Whatever the outcome of the vote next Thursday, the political terrain will have changed decisively in Scotland. The urgent task of capitalising and channelling the colossal anger that has been so evident into a mass struggle to defeat the cuts agenda and to strengthen the ideas of socialism in Scotland will need to be stepped-up on 19 September.

Socialist Party Scotland is supporting a Yes vote and that the powers of independence be used to:

  • Nationalise, under democratic workers’ control and management, the oil and gas industry, the renewable energy sector and the major sectors of the Scottish economy. This would release billions to invest in a massive programme of job creation and to rebuild our public services.
  • Bring the banks and finance sector into public ownership under democratic working class control.
  • Renationalise gas, electricity, transport and the privatised sectors of the economy.
  • Tax the rich and big business. Increase the minimum wage and end the attacks on welfare.
  • For a living wage and an end to zero-hour contracts.
  • No to Nato. Trident and all weapons of mass destruction out of Scotland. Invest in socially useful jobs.

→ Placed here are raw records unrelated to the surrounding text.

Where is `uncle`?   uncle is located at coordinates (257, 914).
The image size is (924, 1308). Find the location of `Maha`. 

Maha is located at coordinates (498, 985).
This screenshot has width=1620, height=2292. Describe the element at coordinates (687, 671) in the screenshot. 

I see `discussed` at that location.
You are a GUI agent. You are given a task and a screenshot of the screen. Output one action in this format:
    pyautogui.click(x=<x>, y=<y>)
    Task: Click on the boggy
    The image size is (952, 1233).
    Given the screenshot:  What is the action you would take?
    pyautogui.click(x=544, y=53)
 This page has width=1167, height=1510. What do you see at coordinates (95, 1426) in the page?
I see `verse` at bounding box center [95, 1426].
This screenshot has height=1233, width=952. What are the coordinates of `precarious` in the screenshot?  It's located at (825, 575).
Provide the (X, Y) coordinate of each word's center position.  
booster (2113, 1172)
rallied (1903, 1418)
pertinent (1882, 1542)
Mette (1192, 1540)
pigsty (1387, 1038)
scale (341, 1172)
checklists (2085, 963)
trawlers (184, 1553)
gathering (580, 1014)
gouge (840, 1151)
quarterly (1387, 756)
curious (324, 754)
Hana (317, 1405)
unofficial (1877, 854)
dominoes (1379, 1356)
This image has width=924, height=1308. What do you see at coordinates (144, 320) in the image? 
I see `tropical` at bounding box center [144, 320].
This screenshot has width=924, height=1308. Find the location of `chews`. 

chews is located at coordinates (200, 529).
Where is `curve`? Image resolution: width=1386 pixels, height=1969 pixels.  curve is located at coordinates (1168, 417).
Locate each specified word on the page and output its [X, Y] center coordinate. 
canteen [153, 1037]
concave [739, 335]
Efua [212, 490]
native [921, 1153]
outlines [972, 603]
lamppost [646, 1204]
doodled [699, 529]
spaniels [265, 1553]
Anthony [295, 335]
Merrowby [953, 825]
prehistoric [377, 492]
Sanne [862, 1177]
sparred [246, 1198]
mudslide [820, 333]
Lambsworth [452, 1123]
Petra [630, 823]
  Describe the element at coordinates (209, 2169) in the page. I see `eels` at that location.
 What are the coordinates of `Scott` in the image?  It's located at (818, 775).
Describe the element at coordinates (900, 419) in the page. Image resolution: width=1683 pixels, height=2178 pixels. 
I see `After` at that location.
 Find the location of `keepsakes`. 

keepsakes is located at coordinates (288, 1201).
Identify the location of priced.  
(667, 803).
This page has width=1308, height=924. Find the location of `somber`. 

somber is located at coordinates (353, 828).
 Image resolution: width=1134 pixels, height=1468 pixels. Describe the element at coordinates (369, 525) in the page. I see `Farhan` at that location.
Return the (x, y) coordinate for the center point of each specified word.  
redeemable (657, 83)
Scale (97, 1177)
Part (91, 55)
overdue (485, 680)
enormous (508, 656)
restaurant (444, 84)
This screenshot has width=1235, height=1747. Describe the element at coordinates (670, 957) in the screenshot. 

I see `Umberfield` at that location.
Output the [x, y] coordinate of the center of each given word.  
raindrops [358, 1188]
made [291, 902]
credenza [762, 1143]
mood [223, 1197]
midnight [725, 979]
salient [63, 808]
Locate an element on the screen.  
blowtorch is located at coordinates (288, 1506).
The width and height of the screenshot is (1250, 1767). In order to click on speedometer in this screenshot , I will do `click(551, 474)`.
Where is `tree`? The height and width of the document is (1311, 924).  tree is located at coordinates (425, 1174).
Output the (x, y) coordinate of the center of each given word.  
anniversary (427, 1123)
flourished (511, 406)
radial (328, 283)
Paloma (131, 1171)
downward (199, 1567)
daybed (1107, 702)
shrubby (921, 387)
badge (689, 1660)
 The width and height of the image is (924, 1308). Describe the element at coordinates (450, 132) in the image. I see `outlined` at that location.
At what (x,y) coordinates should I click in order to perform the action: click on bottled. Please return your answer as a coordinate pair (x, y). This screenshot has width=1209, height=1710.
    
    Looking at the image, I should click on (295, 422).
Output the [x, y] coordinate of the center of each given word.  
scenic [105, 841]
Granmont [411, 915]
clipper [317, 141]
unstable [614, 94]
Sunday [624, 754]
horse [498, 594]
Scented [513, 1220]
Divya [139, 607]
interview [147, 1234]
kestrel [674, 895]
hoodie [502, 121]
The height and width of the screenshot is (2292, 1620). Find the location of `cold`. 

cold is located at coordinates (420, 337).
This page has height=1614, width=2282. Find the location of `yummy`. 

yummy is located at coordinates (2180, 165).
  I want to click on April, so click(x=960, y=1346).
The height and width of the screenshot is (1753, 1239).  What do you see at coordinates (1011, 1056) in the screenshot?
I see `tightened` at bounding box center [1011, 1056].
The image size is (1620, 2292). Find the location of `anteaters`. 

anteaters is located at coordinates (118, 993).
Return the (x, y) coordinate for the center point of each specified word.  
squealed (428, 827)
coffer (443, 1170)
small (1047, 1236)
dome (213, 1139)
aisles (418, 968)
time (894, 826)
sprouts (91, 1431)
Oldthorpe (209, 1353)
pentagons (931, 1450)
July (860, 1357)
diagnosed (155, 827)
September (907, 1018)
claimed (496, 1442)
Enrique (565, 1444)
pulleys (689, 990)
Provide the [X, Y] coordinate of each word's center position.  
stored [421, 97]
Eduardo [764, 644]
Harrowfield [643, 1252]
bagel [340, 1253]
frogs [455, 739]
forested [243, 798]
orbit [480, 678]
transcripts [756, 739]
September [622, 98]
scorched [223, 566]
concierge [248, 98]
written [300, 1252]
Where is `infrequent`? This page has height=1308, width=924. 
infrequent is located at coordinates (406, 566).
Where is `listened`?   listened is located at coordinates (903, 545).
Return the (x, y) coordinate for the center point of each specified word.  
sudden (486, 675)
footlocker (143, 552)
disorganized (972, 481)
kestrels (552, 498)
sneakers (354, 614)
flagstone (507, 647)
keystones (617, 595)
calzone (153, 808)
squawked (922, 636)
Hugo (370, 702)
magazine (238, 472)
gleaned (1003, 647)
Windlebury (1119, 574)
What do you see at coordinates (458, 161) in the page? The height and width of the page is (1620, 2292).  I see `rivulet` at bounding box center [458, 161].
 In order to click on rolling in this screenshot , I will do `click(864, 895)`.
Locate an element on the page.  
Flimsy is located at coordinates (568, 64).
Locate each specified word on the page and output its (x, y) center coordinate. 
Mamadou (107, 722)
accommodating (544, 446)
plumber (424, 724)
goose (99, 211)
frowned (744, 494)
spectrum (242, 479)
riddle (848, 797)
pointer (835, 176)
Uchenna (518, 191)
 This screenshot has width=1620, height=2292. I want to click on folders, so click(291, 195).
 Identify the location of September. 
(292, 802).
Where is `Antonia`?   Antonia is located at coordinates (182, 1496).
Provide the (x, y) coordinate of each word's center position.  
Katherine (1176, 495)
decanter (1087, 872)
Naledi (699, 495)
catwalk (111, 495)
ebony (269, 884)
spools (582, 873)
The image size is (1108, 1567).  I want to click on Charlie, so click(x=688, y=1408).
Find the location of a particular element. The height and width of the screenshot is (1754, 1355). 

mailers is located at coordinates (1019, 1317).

  • Abolish all anti-trade union laws.
  • Trade unions should break from Labour and build a new mass working class party.
  • Reverse the cuts. For a Scottish government representing working people, the unemployed and the poor that defends jobs, wages, public services and pensions and refuses to make cuts to pay for the crisis.
  • For a socialist plan of production in an independent socialist Scotland as part of a voluntary confederation with England, Wales and Ireland as a step to a socialist Europe.